*Do this*
Format the entries as a numbered list, from the start of the entries up to and including the line that contains "Looking at the screenshot, I should (x=56, y=54).". Leave out any blank lines.

*Data extract*
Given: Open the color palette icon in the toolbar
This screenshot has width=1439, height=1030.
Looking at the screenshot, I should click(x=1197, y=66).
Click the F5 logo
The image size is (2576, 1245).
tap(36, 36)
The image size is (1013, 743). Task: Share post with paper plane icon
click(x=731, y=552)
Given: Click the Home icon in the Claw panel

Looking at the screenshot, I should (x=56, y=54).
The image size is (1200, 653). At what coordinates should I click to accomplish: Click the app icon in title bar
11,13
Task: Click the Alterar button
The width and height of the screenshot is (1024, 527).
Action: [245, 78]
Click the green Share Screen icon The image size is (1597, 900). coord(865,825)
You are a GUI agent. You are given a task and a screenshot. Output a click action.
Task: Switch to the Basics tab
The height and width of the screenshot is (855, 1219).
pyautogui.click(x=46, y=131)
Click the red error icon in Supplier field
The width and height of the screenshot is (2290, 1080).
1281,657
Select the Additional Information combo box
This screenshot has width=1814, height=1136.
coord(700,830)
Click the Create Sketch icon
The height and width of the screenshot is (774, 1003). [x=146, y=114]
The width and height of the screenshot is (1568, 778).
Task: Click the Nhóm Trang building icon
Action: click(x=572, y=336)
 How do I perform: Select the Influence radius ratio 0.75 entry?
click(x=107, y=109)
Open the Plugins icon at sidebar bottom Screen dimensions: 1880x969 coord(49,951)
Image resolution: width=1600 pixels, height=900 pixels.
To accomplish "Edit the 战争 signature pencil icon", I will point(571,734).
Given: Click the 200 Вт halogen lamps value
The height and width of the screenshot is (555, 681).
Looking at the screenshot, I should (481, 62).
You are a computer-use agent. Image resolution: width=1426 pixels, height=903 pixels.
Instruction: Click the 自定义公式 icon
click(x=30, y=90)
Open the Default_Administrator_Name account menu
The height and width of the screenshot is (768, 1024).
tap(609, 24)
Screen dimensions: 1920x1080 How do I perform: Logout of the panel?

*Task result*
1. Given: Open the color palette icon in the toolbar
2. This screenshot has width=1439, height=1030.
3. Looking at the screenshot, I should click(x=1197, y=66).
4. Click the F5 logo
5. The image size is (2576, 1245).
6. tap(36, 36)
7. The image size is (1013, 743). Task: Share post with paper plane icon
8. click(x=731, y=552)
9. Given: Click the Home icon in the Claw panel
10. Looking at the screenshot, I should (x=56, y=54).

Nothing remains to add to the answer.